* EXERCISE DIRECTIONS
Write out every one of the records below word for word, changing nothing.

*** ENTRIES SHOWN ***

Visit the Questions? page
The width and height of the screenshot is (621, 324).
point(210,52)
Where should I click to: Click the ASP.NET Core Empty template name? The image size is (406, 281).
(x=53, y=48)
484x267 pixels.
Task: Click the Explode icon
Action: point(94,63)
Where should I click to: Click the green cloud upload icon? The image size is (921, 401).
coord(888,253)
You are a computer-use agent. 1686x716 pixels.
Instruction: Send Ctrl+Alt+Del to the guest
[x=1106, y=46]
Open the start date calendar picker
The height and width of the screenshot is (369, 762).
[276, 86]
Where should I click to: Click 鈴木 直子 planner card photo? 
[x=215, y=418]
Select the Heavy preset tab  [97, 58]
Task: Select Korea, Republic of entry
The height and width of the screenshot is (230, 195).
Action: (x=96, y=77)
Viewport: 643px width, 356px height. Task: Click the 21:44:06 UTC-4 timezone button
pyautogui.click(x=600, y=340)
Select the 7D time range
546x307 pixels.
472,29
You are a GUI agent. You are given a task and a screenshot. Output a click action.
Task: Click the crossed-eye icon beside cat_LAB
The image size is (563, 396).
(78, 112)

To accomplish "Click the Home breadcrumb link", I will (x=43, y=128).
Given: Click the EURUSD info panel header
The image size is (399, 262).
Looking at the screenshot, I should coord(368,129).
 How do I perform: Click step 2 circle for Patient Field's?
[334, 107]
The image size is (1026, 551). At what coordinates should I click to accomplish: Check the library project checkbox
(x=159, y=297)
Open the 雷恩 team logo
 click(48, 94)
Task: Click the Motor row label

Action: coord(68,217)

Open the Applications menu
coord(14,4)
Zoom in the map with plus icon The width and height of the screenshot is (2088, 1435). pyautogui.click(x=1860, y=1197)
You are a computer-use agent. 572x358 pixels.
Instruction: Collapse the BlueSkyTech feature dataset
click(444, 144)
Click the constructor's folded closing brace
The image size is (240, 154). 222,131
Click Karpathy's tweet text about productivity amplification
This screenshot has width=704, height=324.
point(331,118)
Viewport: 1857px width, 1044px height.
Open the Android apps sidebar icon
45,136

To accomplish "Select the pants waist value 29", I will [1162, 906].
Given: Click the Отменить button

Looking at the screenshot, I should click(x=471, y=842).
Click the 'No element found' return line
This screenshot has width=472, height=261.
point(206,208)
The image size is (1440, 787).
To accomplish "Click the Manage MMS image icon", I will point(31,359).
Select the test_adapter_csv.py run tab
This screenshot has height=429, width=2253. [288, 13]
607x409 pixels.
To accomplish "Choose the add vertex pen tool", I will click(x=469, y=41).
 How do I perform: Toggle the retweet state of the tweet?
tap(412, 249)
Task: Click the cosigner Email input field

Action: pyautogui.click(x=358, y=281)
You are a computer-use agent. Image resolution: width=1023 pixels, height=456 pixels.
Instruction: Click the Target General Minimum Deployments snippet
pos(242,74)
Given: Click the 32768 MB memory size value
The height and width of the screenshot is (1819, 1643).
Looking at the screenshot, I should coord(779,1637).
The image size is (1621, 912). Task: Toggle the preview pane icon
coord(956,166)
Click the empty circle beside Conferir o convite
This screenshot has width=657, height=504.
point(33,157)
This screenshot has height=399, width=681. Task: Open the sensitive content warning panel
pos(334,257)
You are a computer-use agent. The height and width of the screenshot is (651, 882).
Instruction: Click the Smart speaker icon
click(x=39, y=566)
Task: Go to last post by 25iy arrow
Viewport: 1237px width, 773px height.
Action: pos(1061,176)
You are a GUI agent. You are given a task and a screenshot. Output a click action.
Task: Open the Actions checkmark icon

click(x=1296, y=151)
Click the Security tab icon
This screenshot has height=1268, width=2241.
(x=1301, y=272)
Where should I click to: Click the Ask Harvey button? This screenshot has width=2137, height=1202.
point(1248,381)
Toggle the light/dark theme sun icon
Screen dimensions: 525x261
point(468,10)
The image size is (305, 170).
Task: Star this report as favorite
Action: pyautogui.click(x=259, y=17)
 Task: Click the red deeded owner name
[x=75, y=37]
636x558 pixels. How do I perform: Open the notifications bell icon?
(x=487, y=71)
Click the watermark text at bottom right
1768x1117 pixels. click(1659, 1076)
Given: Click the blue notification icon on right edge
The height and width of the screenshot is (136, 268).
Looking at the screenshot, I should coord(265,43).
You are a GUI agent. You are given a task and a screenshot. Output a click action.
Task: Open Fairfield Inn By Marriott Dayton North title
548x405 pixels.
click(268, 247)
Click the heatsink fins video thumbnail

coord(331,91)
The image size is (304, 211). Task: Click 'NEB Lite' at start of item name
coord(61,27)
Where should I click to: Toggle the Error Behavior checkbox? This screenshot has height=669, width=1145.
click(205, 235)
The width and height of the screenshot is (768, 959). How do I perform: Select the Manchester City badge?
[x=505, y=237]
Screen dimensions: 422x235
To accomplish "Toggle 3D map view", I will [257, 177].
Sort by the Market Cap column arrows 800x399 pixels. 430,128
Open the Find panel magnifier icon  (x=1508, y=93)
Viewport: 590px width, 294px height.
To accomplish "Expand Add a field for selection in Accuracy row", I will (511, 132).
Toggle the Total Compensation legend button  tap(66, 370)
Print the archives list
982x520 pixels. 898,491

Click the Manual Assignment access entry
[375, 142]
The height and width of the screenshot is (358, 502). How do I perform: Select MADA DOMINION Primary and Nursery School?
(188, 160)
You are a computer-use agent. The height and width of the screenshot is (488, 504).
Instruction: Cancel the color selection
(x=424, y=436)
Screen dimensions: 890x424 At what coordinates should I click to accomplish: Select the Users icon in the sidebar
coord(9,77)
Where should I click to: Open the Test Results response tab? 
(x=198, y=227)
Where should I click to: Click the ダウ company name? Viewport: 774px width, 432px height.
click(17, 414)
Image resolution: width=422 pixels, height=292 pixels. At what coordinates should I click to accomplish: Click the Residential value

***

* SOLUTION TO THE PROBLEM
Visit the Questions? page
The width and height of the screenshot is (621, 324).
point(210,52)
Where should I click to: Click the ASP.NET Core Empty template name? The image size is (406, 281).
(x=53, y=48)
484x267 pixels.
Task: Click the Explode icon
Action: point(94,63)
Where should I click to: Click the green cloud upload icon? The image size is (921, 401).
coord(888,253)
You are a computer-use agent. 1686x716 pixels.
Instruction: Send Ctrl+Alt+Del to the guest
[x=1106, y=46]
Open the start date calendar picker
The height and width of the screenshot is (369, 762).
[276, 86]
Where should I click to: Click 鈴木 直子 planner card photo? 
[x=215, y=418]
Select the Heavy preset tab  [97, 58]
Task: Select Korea, Republic of entry
The height and width of the screenshot is (230, 195).
Action: (x=96, y=77)
Viewport: 643px width, 356px height. Task: Click the 21:44:06 UTC-4 timezone button
pyautogui.click(x=600, y=340)
Select the 7D time range
546x307 pixels.
472,29
You are a GUI agent. You are given a task and a screenshot. Output a click action.
Task: Click the crossed-eye icon beside cat_LAB
The image size is (563, 396).
(78, 112)

To accomplish "Click the Home breadcrumb link", I will (x=43, y=128).
Given: Click the EURUSD info panel header
The image size is (399, 262).
Looking at the screenshot, I should coord(368,129).
 How do I perform: Click step 2 circle for Patient Field's?
[334, 107]
The image size is (1026, 551). At what coordinates should I click to accomplish: Check the library project checkbox
(x=159, y=297)
Open the 雷恩 team logo
 click(48, 94)
Task: Click the Motor row label

Action: coord(68,217)

Open the Applications menu
coord(14,4)
Zoom in the map with plus icon The width and height of the screenshot is (2088, 1435). pyautogui.click(x=1860, y=1197)
You are a computer-use agent. 572x358 pixels.
Instruction: Collapse the BlueSkyTech feature dataset
click(444, 144)
Click the constructor's folded closing brace
The image size is (240, 154). 222,131
Click Karpathy's tweet text about productivity amplification
This screenshot has width=704, height=324.
point(331,118)
Viewport: 1857px width, 1044px height.
Open the Android apps sidebar icon
45,136

To accomplish "Select the pants waist value 29", I will [1162, 906].
Given: Click the Отменить button

Looking at the screenshot, I should click(x=471, y=842).
Click the 'No element found' return line
This screenshot has width=472, height=261.
point(206,208)
The image size is (1440, 787).
To accomplish "Click the Manage MMS image icon", I will point(31,359).
Select the test_adapter_csv.py run tab
This screenshot has height=429, width=2253. [288, 13]
607x409 pixels.
To accomplish "Choose the add vertex pen tool", I will click(x=469, y=41).
 How do I perform: Toggle the retweet state of the tweet?
tap(412, 249)
Task: Click the cosigner Email input field

Action: pyautogui.click(x=358, y=281)
You are a computer-use agent. Image resolution: width=1023 pixels, height=456 pixels.
Instruction: Click the Target General Minimum Deployments snippet
pos(242,74)
Given: Click the 32768 MB memory size value
The height and width of the screenshot is (1819, 1643).
Looking at the screenshot, I should coord(779,1637).
The image size is (1621, 912). Task: Toggle the preview pane icon
coord(956,166)
Click the empty circle beside Conferir o convite
This screenshot has width=657, height=504.
point(33,157)
This screenshot has height=399, width=681. Task: Open the sensitive content warning panel
pos(334,257)
You are a computer-use agent. The height and width of the screenshot is (651, 882).
Instruction: Click the Smart speaker icon
click(x=39, y=566)
Task: Go to last post by 25iy arrow
Viewport: 1237px width, 773px height.
Action: pos(1061,176)
You are a GUI agent. You are given a task and a screenshot. Output a click action.
Task: Open the Actions checkmark icon

click(x=1296, y=151)
Click the Security tab icon
This screenshot has height=1268, width=2241.
(x=1301, y=272)
Where should I click to: Click the Ask Harvey button? This screenshot has width=2137, height=1202.
point(1248,381)
Toggle the light/dark theme sun icon
Screen dimensions: 525x261
point(468,10)
The image size is (305, 170).
Task: Star this report as favorite
Action: pyautogui.click(x=259, y=17)
 Task: Click the red deeded owner name
[x=75, y=37]
636x558 pixels. How do I perform: Open the notifications bell icon?
(x=487, y=71)
Click the watermark text at bottom right
1768x1117 pixels. click(1659, 1076)
Given: Click the blue notification icon on right edge
The height and width of the screenshot is (136, 268).
Looking at the screenshot, I should coord(265,43).
You are a GUI agent. You are given a task and a screenshot. Output a click action.
Task: Open Fairfield Inn By Marriott Dayton North title
548x405 pixels.
click(268, 247)
Click the heatsink fins video thumbnail

coord(331,91)
The image size is (304, 211). Task: Click 'NEB Lite' at start of item name
coord(61,27)
Where should I click to: Toggle the Error Behavior checkbox? This screenshot has height=669, width=1145.
click(205, 235)
The width and height of the screenshot is (768, 959). How do I perform: Select the Manchester City badge?
[x=505, y=237]
Screen dimensions: 422x235
To accomplish "Toggle 3D map view", I will [257, 177].
Sort by the Market Cap column arrows 800x399 pixels. 430,128
Open the Find panel magnifier icon  (x=1508, y=93)
Viewport: 590px width, 294px height.
To accomplish "Expand Add a field for selection in Accuracy row", I will (511, 132).
Toggle the Total Compensation legend button  tap(66, 370)
Print the archives list
982x520 pixels. 898,491

Click the Manual Assignment access entry
[375, 142]
The height and width of the screenshot is (358, 502). How do I perform: Select MADA DOMINION Primary and Nursery School?
(188, 160)
You are a computer-use agent. The height and width of the screenshot is (488, 504).
Instruction: Cancel the color selection
(x=424, y=436)
Screen dimensions: 890x424 At what coordinates should I click to accomplish: Select the Users icon in the sidebar
coord(9,77)
Where should I click to: Open the Test Results response tab? 
(x=198, y=227)
Where should I click to: Click the ダウ company name? Viewport: 774px width, 432px height.
click(17, 414)
Image resolution: width=422 pixels, height=292 pixels. At what coordinates should I click to accomplish: Click the Residential value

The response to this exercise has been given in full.